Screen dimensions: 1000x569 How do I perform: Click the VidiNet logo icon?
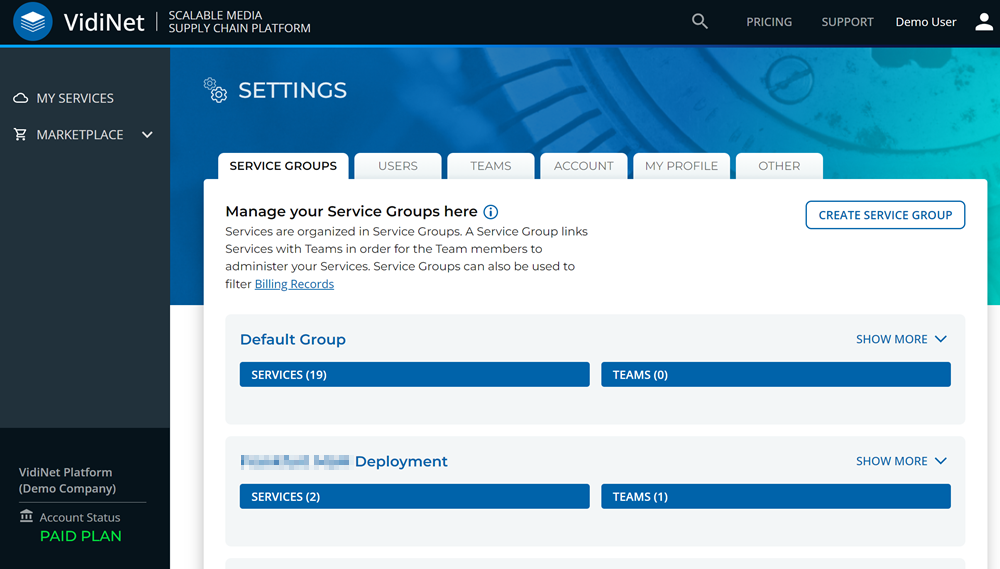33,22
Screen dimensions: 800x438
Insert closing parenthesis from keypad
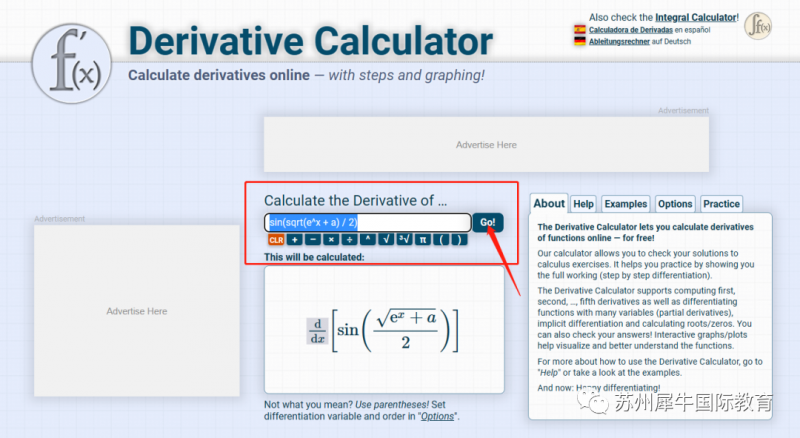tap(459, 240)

> [TASK] Your output should be only the lines from the line with "Screen dimensions: 800x438" through the end of the data, exactly as they stand, and no pictures.

> [WRITTEN ANSWER]
Screen dimensions: 800x438
Insert closing parenthesis from keypad
tap(459, 240)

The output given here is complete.